Japan’s Lower House is set to pass today the bill establishing a U.S-style National Security Council which Prime Minister Shinzo Abe sees as essential for the country to keep up with the dynamic security environment in the region. This will enable his office to be the lead in creating foreign and defense policies with the aid of different ministers and agencies.
Once it has passed the lower house or the House of Representatives, it will then move on to get the approval of the House of Councillors, with the government pushing for its passage before the end of the extraordinary Diet session by December 6. The new framework will require the Prime Minister, the Chief Cabinet Secretary and the foreign and defense ministers to meet twice a month and discuss the various security issues concerning Japan domestically and in other countries. The council’s head office will be within the Cabinet Secretariat so as to streamline policy planning and also to get different government entities to work together when it comes to security issues.

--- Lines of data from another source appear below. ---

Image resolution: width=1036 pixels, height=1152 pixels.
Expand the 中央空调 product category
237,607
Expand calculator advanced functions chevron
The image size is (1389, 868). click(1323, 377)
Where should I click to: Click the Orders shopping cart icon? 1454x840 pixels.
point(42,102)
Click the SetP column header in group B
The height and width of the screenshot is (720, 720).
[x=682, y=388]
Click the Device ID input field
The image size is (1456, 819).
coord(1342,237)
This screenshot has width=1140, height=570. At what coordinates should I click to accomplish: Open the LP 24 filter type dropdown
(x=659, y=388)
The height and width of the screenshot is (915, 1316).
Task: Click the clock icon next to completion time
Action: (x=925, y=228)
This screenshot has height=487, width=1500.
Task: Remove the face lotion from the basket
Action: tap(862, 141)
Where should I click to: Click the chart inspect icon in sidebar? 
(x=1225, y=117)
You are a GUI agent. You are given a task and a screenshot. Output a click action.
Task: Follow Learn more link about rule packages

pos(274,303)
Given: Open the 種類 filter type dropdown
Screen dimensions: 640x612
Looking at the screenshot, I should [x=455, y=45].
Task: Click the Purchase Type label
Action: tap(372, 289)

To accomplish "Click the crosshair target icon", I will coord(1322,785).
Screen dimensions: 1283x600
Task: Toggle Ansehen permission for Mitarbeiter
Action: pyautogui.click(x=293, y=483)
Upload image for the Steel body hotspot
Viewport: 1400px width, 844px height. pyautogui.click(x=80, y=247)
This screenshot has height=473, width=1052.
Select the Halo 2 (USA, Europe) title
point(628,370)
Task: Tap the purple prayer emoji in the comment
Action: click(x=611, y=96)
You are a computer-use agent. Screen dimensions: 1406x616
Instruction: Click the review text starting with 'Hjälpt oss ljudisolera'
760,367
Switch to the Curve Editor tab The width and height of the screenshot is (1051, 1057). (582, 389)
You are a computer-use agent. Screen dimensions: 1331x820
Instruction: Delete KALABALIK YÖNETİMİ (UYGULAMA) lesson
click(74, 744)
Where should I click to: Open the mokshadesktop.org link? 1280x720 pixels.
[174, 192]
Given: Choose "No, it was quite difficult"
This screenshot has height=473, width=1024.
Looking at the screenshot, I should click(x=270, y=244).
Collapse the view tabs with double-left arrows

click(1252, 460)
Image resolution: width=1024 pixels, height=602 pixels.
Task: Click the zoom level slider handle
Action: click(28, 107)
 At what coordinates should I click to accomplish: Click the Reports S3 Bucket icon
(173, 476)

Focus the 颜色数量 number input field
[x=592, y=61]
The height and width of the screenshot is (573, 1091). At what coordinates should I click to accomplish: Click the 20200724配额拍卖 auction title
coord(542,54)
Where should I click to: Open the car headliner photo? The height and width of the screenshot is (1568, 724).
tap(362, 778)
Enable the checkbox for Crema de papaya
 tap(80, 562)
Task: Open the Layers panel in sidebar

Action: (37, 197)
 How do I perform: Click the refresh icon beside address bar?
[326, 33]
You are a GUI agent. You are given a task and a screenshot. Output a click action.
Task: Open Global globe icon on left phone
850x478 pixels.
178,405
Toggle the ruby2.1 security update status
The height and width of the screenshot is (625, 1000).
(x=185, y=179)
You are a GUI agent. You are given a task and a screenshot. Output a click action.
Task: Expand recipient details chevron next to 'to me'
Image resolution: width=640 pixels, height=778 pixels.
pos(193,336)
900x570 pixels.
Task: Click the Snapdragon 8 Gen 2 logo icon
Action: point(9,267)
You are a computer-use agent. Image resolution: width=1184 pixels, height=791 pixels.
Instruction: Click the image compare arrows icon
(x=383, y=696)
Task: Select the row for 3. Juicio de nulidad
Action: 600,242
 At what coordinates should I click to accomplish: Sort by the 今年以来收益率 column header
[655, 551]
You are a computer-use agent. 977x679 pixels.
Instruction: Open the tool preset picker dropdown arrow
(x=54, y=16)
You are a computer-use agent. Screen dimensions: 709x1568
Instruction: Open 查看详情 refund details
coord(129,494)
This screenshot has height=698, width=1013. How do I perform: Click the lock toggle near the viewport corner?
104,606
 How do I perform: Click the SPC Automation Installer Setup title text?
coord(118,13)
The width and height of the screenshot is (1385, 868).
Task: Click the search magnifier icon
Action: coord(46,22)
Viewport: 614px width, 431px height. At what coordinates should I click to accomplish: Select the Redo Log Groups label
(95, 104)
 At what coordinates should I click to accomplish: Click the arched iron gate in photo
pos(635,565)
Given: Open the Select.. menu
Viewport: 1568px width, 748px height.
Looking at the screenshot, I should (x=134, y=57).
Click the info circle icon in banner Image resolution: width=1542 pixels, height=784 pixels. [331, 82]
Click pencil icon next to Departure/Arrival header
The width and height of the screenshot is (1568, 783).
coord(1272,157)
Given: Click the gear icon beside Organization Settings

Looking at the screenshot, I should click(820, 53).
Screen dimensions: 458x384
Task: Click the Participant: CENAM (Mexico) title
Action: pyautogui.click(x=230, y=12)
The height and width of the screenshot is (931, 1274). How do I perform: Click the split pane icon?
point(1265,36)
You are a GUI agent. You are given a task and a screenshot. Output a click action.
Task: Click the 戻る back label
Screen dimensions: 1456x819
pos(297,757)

To bolster the NSC, the administration is also looking to have the more controversial bill or “new secrecy law” passed, which will toughen up the penalties for those caught leaking “special secrets” or any information deemed to be too sensitive for public consumption, including diplomacy, defense, terrorism, and espionage. This proposed bill has received a lot of criticism as it might violate the public’s right to know and also curtail press freedom as well. The lower house will also be deliberating on this bill today.